Tercero, en algunos países, la crisis abrió la posibilidad de reescribir los contratos sociales e, incluso, renovar sus constituciones políticas.
Y, cuarto, la gran mayoría de los organismos electorales fueron capaces de organizar elecciones en contextos de pandemia con niveles adecuados de integridad y de participación. En varios casos, estos procesos tuvieron efectos positivos. En República Dominicana facilitaron la alternancia después de 16 años ininterrumpidos de gobiernos del Partido de la Liberación Dominicana. En Bolivia, posibilitaron retomar el cauce democrático después de la grave crisis política de fines del año pasado. Y en Chile, el referendum constitucional de octubre abrió paso a un proceso constituyente inédito que permitió canalizar institucionalmente el estallido social de octubre de 2019. La única excepción fueron las ilegítimas elecciones parlamentarias venezolanas del 6 de diciembre, que se llevaron a cabo sin garantías y sin los mínimos estándares de integridad electoral.

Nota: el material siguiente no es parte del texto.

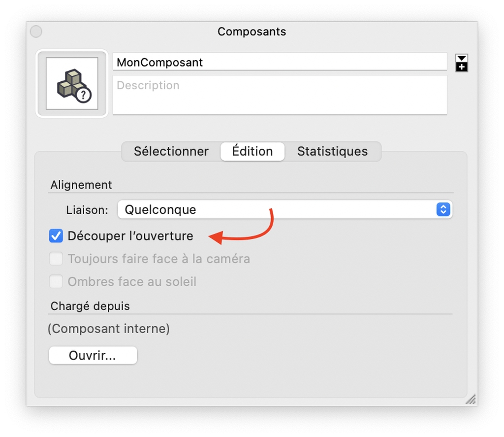
Task: Click the (Composant interne) text
Action: coord(109,329)
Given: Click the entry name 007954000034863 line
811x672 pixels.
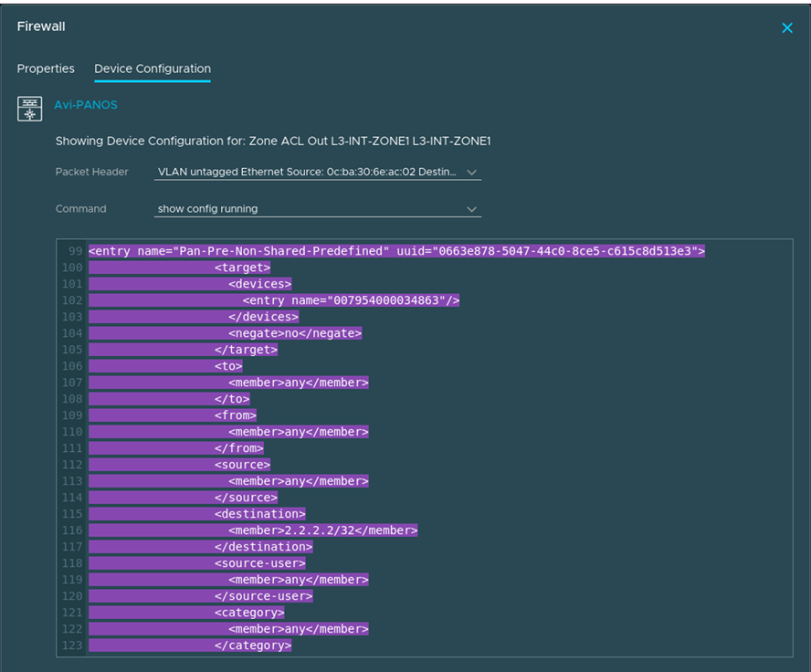Looking at the screenshot, I should pos(351,300).
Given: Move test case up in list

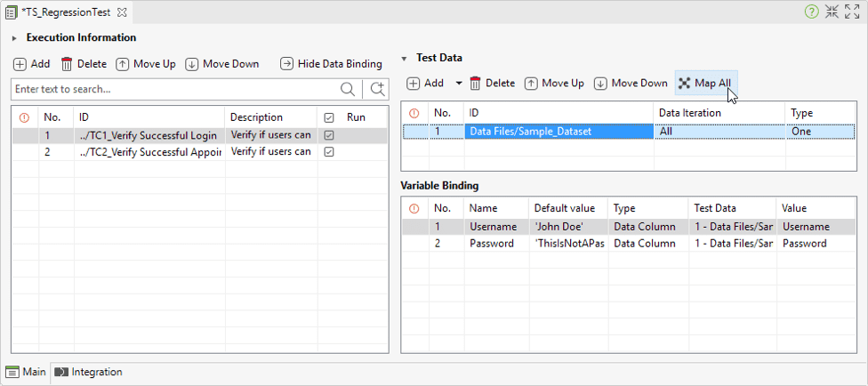Looking at the screenshot, I should (146, 64).
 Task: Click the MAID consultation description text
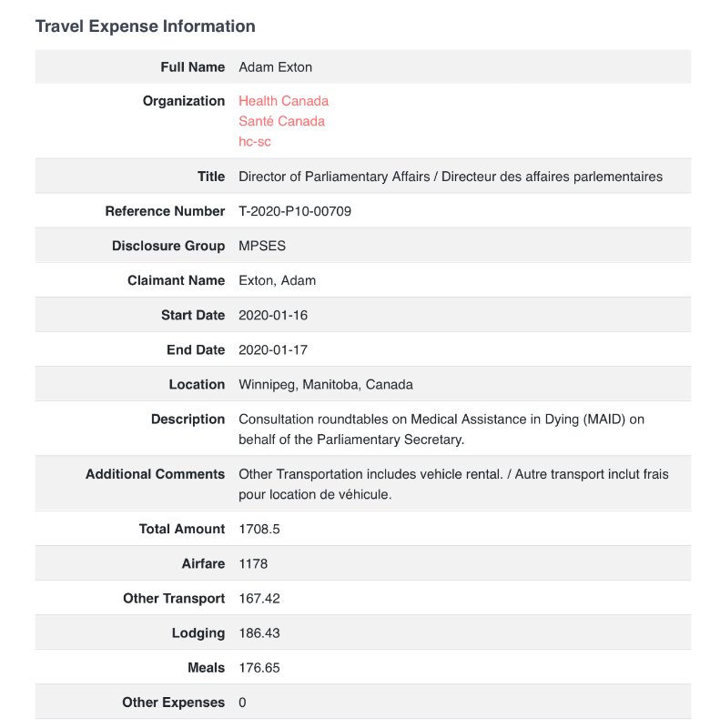coord(441,429)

Si es bien aprovechada, esta crisis puede convertirse en una oportunidad para fortalecer, repensar y actualizar nuestras democracias. Para eso, cada país tendrá que internalizar las lecciones del Covid-19 asumiendo su singularidad y similitudes, y poniendo en marcha un proceso de innovación política institucional con el objetivo de mejorar la calidad de la democracia, fortalecer su resiliencia, renovar sus instituciones, fortalecer el Estado de Derecho y garantizar una gobernanza eficaz y democrática.
Viejos y nuevos desafíos
América Latina inicia esta nueva década enfrentando una combinación compleja de viejos y nuevos desafíos. Además, antes de la llegada de la pandemia, la región ya se mostraba rezagada en la adaptación a las transformaciones estructurales en curso como la Cuarta Revolución Industrial, el cambio climático y la reconfiguración de la globalización producto, entre otras cosas, de las crecientes tensiones geopolíticas entre los Estados Unidos y China.
Pero para hacer frente a estos múltiples retos no hay atajos. Existe un sentido de urgencia para impulsar reformas ambiciosas dirigidas a mejorar los estándares socioeconómicos y democráticos, basados en un nuevo modelo de desarrollo y en un crecimiento equitativo, responsable, sostenible e inclusivo.
La agenda 2030 de las Naciones Unidas es una buena carta de navegación. Con seguridad surgirán distintas propuestas sobre cómo lograr esos objetivos de la mejor manera. De ahí la importancia de poner en marcha espacios y mecanismos de diálogo político-económico-social que permitan concretar consensos amplios y viables.
El año próximo será también complejo y desafiante para la democracia latinoamericana. Según el reciente informe de riesgo político del Centro de Estudios Internacionales de la Universidad Católica de Chile, cuatro de los principales desafíos de cara al año próximo son: 1) la incapacidad de los Estados de dar respuesta oportuna y eficaz a las crecientes demandas ciudadanas; 2) la posibilidad de que haya una nueva ola de protestas sociales violentas; y 3) la corrupción, violencia y narcotráfico; y 4) un mayor apoyo a líderes populistas y autoritarios.
En una región marcada por el malestar ciudadano, la pobreza, la desigualdad y el desempleo, la violencia y la corrupción, el inicio de un nuevo super ciclo electoral coloca a América Latina en una coyuntura estratégica: elegir líderes competentes y responsables que den respuestas oportunas, efectivas y democráticas a las demandas ciudadanas o abrir las puertas para una nueva ola de retórica y propuestas populistas o autoritarias. Es mucho lo que está en juego.